Request — Rewrite the material below with every "icon" changed to "button" and nothing else altered. Leave out the pictures.
--- start ---
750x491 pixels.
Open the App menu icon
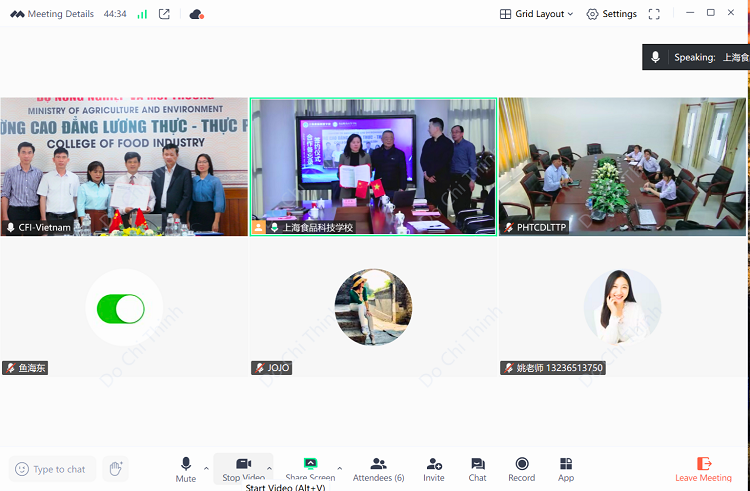[566, 468]
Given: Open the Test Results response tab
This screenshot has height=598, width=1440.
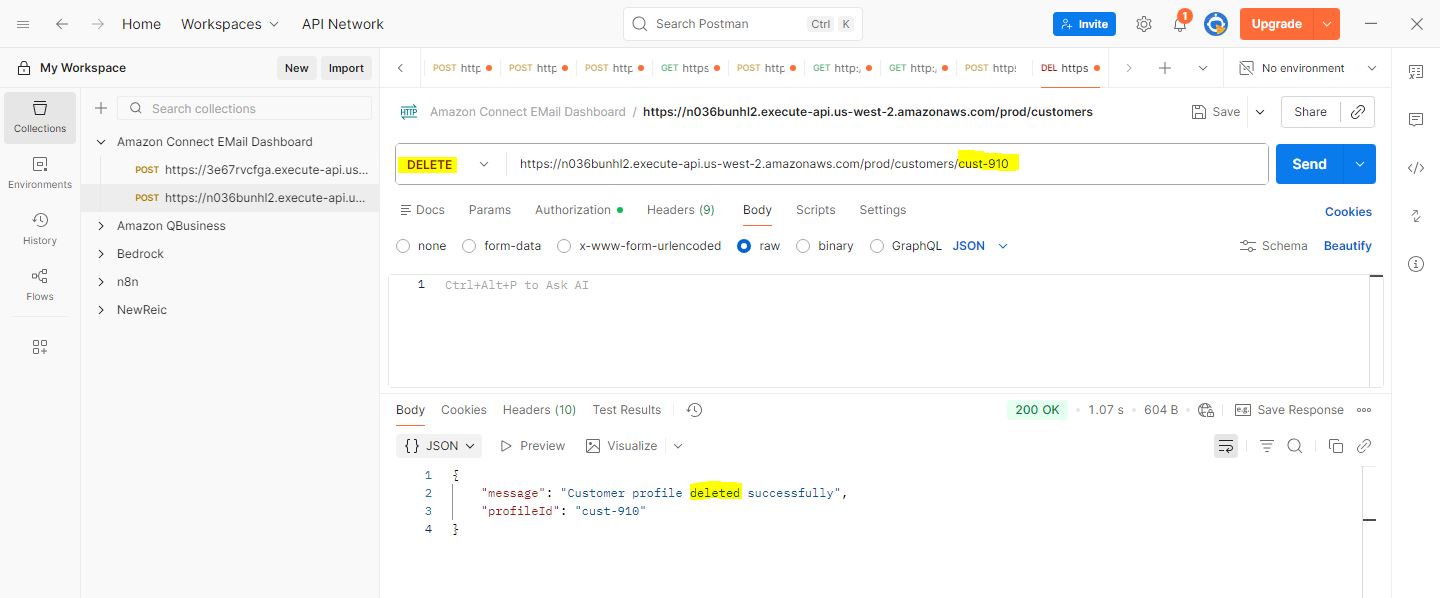Looking at the screenshot, I should [x=626, y=410].
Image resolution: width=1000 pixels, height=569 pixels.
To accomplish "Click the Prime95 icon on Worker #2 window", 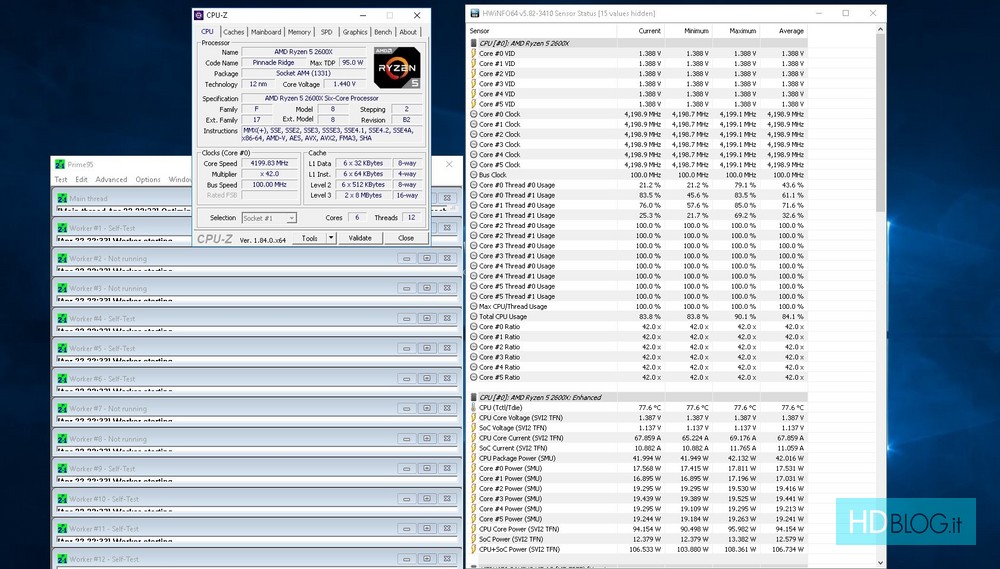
--- end ---
Finished answer —
750x491 pixels.
Open the App menu button
[566, 468]
Given: Open the Test Results response tab
This screenshot has height=598, width=1440.
Looking at the screenshot, I should [x=626, y=410].
Image resolution: width=1000 pixels, height=569 pixels.
To accomplish "Click the Prime95 button on Worker #2 window", 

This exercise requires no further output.